**Records to use:**

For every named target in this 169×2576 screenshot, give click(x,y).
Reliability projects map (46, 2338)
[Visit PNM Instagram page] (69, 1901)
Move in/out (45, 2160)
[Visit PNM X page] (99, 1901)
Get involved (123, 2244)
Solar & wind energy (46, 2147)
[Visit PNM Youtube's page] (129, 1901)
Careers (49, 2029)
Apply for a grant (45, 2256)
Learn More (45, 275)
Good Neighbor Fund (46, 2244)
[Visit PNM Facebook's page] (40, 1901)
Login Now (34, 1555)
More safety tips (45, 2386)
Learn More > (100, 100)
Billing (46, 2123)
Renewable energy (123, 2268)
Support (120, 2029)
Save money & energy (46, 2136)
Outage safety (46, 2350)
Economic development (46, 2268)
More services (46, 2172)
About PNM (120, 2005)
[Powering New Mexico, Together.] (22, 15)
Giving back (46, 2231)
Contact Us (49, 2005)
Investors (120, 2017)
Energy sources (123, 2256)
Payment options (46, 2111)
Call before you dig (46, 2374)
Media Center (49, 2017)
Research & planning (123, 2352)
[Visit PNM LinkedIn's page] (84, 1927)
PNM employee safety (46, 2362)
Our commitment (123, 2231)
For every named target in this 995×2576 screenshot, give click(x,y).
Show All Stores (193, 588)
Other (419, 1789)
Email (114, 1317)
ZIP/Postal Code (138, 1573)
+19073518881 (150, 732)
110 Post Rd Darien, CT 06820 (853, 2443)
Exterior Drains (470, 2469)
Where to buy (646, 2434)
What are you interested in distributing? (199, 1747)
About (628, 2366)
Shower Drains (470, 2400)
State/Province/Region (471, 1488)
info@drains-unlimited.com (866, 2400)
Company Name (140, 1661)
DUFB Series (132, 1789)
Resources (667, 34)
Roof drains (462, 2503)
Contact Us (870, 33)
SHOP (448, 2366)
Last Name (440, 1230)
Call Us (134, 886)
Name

**Your goal:** Restate word for word the entries above, starting at the line with "[Visit PNM X page] (99, 1901)" and ending at the line with "Save money & energy (46, 2136)", inclusive, and no others.

**Solution for this exercise:**
[Visit PNM X page] (99, 1901)
Get involved (123, 2244)
Solar & wind energy (46, 2147)
[Visit PNM Youtube's page] (129, 1901)
Careers (49, 2029)
Apply for a grant (45, 2256)
Learn More (45, 275)
Good Neighbor Fund (46, 2244)
[Visit PNM Facebook's page] (40, 1901)
Login Now (34, 1555)
More safety tips (45, 2386)
Learn More > (100, 100)
Billing (46, 2123)
Renewable energy (123, 2268)
Support (120, 2029)
Save money & energy (46, 2136)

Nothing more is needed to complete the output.